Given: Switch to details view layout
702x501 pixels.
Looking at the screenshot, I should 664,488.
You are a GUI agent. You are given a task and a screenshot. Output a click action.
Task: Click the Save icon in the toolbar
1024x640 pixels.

+ + + + + + +

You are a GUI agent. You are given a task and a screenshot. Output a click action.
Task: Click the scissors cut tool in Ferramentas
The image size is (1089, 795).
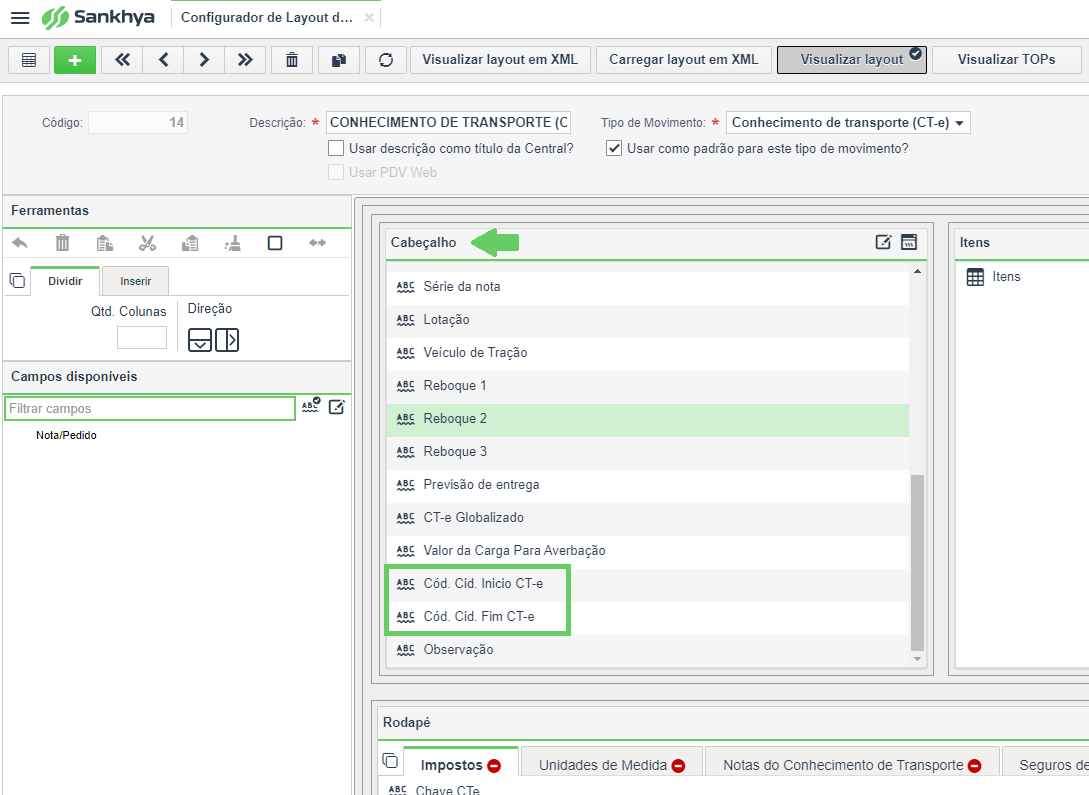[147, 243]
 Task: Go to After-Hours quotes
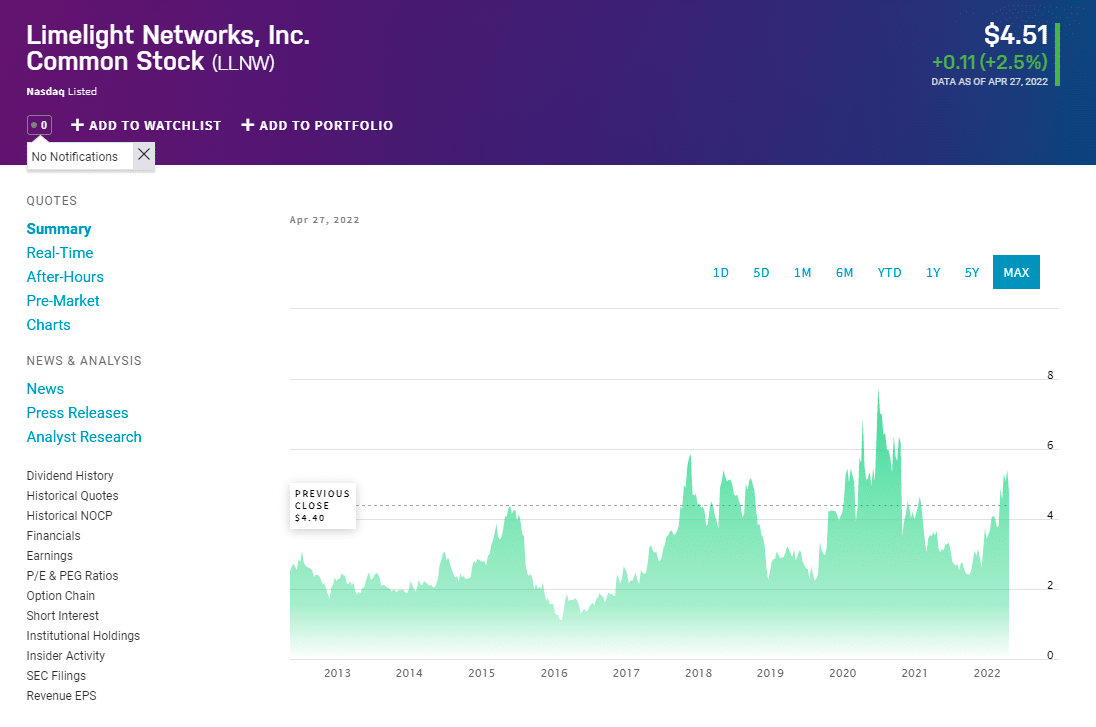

+ + + + + + +

== WORK INSTRUCTIONS ==
Copy out the items between the line containing "Given: Switch to details view layout" and the line containing "1024x640 pixels.", both lines included, reproducing each one verbatim.

== ANSWER TO THE TASK ==
Given: Switch to details view layout
702x501 pixels.
Looking at the screenshot, I should 664,488.
You are a GUI agent. You are given a task and a screenshot. Output a click action.
Task: Click the Save icon in the toolbar
1024x640 pixels.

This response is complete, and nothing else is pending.